Merge Sort

Divide and Conquer Paradigm

• The core idea is to decompose a problem into simpler sub-problems (of the same type)

• Then, solve recursively on the sub-problems

• Finally, combine the solutions for the sub-problems to get a solution of the original problem

Divide and Conquer in Merge Sort

• Split: Split the input array into two equal halves

• Solve: Recursively solve (i.e., sort) the two subarrays independently

• Combine: Combine the two sorted subarrays by merging to get an overall sorted array

Top-Down Splitting

Bottom-Up Merging

Code

class MergeSort {
   static void mergeSort(int array[]) {
      int[] tmp = array.clone();
      recursiveMergeSort(tmp, 0, array.length - 1, array);
   }

   static void recursiveMergeSort(int B[], int iStart, int iEnd, int A[]) {
      if (iEnd == iStart) {
         return;
      }
      int iMid = (iStart + iEnd + 1)/2;
      recursiveMergeSort(A, iStart, iMid - 1, B);
      recursiveMergeSort(A, iMid, iEnd, B);
      merge(B, iStart, iMid, iEnd, A);
   }

   static void merge(int A[], int iStart, int iMid, int iEnd, int B[]) {
      int i = iStart;
      int j = iMid;
      for (int k = iStart; k <= iend; k++) {
         if (i < iMid && (j > iEnd || A[i] <= A[j])) {
            B[k] = A[i];
            i++;
         }
         else {
            B[k] = A[j];
            j ++;
         }
      }
   }
}

Correctness

for inputs of size ≤ n

for the easier merge sort, that creates temporary arrays in each split step

• Prove by (strong) induction that Correctness(n) is true for all 𝑛 ≥ 1

• Base step (for 𝑛 = 1): 

  • Correctness(1) is clearly true, as an array with one entry is already sorted

• Induction step (for 𝑛 > 1): 

  • First, assume that the induction hypothesis holds for all integers 𝑛′ ≥ 1, 𝑛′ < 𝑛

  • Recall that Merge Sort splits an input array of size 𝑛 into two smaller arrays of size 𝑛/2 < 𝑛, and then recursively runs Merge Sort on each smaller array

  • The induction hypothesis holds for 𝑛/2 so the recursive calls return sorted arrays

  • Finally, the merging function successfully combines the two smaller, sorted arrays into the sorted version of the input array (of size 𝑛)
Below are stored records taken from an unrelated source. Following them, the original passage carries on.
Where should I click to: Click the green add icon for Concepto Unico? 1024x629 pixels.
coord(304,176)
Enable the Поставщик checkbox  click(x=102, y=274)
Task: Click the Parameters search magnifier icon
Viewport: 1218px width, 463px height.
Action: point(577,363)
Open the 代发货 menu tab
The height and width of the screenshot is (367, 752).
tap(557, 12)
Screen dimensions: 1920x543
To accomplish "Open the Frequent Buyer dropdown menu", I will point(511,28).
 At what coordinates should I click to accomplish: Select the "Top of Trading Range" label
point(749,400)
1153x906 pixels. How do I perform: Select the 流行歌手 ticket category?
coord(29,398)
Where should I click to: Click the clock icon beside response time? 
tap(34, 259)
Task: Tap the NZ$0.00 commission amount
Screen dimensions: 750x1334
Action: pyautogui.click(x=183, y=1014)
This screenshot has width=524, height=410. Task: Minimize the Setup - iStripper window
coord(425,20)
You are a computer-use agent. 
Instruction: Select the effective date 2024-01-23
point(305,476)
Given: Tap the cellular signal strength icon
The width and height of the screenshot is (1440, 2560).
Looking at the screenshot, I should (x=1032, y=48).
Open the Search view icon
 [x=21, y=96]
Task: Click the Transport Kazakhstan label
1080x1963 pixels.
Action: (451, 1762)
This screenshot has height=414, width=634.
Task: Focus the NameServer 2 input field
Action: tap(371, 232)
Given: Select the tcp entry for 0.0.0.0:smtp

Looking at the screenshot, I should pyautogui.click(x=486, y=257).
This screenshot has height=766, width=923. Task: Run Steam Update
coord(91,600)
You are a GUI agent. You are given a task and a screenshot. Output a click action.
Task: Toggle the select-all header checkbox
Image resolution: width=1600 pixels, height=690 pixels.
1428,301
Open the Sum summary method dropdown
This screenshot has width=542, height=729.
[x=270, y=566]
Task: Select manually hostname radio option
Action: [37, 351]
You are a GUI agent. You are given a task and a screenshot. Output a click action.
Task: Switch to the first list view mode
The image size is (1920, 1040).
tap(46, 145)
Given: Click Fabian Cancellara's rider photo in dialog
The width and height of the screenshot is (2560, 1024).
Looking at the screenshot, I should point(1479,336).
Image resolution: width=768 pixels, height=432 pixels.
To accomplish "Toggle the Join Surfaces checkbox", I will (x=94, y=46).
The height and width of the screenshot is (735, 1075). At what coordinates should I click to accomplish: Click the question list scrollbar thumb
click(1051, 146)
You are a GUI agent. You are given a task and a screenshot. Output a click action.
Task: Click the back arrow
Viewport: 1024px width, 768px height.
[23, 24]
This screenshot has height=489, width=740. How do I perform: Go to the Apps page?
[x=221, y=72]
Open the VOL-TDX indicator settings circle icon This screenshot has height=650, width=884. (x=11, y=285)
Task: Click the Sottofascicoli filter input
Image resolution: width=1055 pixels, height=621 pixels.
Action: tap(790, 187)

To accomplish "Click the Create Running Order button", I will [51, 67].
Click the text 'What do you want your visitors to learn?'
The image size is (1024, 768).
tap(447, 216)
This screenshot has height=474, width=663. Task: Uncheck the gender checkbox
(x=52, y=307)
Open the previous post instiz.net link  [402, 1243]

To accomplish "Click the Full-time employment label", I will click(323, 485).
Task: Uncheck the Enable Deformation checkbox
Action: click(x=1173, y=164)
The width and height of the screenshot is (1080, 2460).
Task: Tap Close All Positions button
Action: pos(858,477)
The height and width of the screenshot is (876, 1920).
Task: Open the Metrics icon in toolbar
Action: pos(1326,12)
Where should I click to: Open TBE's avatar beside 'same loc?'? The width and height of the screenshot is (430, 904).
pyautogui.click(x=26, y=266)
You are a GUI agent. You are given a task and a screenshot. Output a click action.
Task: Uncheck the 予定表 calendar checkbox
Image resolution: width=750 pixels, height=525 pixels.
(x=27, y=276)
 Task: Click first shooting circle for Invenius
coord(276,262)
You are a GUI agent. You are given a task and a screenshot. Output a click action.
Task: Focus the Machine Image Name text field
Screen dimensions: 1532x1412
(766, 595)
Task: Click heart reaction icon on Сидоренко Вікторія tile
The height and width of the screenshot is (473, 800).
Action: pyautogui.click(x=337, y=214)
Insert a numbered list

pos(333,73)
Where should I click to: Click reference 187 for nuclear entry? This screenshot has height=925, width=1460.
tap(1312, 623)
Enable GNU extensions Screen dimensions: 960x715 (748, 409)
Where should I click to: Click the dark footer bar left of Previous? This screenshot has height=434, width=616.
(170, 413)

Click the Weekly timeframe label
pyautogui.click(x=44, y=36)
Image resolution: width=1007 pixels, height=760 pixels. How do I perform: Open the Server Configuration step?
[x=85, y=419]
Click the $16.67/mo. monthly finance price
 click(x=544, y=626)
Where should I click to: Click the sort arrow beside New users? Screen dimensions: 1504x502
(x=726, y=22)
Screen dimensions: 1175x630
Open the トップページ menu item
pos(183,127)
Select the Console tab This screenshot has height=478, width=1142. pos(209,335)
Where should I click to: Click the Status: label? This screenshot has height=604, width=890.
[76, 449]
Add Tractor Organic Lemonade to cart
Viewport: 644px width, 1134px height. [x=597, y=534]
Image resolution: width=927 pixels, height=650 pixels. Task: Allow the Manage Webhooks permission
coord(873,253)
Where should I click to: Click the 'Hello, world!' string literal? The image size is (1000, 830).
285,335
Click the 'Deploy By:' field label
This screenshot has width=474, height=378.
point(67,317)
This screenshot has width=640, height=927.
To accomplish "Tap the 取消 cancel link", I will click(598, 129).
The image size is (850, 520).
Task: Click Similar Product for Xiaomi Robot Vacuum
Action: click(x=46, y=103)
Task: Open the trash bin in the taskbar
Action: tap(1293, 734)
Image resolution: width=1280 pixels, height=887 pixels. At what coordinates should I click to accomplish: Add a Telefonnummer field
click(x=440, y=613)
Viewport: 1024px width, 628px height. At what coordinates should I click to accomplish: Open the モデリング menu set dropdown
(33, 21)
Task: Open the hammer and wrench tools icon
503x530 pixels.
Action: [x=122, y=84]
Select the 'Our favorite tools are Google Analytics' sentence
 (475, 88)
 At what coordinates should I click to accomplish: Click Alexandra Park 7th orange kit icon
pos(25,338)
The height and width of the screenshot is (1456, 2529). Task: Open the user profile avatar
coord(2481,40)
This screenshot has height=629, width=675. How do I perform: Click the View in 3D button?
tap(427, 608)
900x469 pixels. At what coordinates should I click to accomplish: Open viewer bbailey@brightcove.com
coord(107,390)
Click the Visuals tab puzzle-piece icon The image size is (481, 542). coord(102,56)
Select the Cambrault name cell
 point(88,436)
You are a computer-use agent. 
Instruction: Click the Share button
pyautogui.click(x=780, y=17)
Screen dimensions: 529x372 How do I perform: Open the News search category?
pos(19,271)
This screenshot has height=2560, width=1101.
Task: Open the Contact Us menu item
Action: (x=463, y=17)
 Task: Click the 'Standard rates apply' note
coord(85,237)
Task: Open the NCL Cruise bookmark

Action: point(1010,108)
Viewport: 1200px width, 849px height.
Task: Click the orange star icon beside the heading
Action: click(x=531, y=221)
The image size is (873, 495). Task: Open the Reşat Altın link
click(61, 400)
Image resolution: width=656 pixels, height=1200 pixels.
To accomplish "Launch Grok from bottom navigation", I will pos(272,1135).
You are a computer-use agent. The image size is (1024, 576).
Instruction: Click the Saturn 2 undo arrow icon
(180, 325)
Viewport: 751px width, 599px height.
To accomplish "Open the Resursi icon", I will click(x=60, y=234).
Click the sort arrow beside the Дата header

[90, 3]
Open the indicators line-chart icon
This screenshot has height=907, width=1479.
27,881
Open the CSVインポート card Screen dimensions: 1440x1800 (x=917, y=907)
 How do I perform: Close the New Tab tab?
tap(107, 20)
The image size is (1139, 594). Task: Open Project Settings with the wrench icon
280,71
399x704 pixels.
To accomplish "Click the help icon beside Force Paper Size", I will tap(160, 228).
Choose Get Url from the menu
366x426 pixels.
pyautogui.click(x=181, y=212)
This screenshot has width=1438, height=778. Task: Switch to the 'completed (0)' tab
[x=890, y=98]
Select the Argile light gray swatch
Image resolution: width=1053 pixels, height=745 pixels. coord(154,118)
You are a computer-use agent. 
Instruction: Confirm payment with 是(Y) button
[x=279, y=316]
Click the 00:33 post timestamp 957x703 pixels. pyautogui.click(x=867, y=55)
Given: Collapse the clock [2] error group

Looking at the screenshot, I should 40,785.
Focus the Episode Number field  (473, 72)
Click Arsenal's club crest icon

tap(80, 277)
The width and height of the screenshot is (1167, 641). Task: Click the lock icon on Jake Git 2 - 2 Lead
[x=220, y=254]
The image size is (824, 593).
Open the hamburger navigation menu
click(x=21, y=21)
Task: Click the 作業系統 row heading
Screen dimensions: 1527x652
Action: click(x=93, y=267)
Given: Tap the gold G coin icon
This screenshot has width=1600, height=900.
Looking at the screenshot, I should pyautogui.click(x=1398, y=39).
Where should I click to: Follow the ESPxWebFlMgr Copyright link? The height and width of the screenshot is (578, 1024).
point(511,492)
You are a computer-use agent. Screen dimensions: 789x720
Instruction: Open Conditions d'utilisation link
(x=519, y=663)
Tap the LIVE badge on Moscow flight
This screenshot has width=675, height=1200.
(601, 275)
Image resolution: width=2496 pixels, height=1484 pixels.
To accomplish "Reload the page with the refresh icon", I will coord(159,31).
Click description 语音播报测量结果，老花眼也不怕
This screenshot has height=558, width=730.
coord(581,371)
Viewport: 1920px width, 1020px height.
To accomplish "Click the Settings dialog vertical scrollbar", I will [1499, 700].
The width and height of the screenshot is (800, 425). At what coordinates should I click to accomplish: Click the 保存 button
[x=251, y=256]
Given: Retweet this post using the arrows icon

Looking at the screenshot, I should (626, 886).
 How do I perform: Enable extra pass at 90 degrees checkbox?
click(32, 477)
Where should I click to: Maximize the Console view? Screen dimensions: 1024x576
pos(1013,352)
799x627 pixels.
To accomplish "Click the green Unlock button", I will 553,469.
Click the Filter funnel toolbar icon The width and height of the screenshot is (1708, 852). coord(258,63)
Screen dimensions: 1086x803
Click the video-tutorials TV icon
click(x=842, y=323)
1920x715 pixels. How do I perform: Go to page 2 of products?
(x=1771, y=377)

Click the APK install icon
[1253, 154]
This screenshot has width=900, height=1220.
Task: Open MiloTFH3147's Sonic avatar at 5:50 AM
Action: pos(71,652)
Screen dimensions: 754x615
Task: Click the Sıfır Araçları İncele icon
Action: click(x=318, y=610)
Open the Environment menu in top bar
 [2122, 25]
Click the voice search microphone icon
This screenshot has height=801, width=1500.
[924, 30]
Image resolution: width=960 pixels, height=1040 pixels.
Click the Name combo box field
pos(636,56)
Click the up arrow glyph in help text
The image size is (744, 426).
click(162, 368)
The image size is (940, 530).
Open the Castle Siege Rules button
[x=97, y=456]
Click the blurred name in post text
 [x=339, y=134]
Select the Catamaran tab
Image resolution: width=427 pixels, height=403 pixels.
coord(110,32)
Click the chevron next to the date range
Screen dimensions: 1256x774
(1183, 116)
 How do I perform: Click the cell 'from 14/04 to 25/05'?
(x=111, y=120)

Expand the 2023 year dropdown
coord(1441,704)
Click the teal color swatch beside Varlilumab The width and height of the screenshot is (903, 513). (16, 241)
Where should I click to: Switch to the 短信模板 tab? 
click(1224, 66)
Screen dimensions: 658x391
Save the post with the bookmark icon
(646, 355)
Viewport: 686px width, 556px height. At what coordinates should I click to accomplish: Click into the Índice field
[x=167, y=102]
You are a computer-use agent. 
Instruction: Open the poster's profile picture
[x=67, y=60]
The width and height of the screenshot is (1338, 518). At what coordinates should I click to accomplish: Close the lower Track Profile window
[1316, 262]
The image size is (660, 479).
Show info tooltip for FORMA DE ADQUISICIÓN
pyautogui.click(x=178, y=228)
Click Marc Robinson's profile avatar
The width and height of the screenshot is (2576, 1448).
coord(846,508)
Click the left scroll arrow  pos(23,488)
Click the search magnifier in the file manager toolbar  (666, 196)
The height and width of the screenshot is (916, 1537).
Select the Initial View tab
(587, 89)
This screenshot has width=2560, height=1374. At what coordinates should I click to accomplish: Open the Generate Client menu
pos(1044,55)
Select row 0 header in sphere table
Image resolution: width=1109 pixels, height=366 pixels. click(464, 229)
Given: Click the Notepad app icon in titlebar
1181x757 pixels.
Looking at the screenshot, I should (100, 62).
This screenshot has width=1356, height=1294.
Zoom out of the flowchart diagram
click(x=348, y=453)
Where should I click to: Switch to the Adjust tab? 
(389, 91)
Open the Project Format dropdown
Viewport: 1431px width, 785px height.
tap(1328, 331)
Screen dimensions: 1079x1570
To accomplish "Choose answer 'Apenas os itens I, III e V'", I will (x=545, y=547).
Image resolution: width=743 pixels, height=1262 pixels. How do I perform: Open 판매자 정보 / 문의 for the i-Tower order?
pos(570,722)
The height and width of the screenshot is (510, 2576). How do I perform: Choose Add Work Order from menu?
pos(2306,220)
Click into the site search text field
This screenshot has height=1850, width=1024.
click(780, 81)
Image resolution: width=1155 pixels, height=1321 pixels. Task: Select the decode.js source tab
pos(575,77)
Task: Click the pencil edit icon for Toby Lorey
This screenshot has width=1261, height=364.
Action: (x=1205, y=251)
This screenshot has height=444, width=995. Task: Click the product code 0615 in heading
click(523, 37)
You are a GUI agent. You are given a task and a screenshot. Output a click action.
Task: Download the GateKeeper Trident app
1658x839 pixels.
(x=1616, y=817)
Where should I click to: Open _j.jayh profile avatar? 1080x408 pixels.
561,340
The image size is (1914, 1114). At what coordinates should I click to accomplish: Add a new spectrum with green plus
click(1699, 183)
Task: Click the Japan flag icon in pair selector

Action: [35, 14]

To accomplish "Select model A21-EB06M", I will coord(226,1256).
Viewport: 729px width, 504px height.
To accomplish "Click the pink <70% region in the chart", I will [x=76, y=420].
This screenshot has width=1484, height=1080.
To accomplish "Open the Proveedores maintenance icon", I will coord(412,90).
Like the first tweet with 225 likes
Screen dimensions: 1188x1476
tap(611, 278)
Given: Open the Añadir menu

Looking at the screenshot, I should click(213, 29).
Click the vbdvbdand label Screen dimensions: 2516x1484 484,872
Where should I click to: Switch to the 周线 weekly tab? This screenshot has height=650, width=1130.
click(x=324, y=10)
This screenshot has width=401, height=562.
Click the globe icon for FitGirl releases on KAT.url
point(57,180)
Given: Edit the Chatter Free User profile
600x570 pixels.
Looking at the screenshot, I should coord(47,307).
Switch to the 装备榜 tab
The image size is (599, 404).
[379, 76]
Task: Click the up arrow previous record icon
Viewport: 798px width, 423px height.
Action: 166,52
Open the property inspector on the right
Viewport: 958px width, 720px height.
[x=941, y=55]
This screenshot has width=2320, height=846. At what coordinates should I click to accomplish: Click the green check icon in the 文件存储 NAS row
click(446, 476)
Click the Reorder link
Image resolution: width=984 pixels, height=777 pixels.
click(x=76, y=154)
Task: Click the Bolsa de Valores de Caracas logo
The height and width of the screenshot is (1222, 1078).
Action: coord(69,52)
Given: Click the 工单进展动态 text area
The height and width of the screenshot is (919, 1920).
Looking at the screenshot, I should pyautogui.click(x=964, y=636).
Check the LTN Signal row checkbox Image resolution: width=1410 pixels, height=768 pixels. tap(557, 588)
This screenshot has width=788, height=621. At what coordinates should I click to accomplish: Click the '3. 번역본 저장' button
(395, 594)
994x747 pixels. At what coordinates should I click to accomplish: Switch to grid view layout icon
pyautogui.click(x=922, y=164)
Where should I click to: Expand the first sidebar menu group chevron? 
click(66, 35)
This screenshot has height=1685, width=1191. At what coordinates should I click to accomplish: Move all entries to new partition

Worst-Case Time Complexity

for the easier merge sort, that creates temporary arrays in each split step

Cost of Operations: 

• Merging two arrays, of size 𝑘 each, takes 𝑐1𝑘 elementary operations

• Splitting an array of size 𝑘 takes 𝑐2𝑘 elementary operations

Time Complexity:

• 𝑇𝑀(𝑛) is time complexity of Merge Sort when run on an input of size 𝑛

• 𝑇𝑀(𝑛) ≤ 2𝑇𝑀(𝑛/2) + (𝑐1 + 𝑐2) ⋅ 𝑛

Justification:

• First, we split the array of size 𝑛

• Then, we run Merge Sort on two different arrays, each of size 𝑛/2

• Finally, we merge the two small (𝑛/2-sized) arrays

Analysis Summary

• Best case - O(nlog(n))

• Average case -  O(nlog(n))

• Worst case -  O(nlog(n))

• In-place - no

(best case and average case are implied by the worst case upper bound)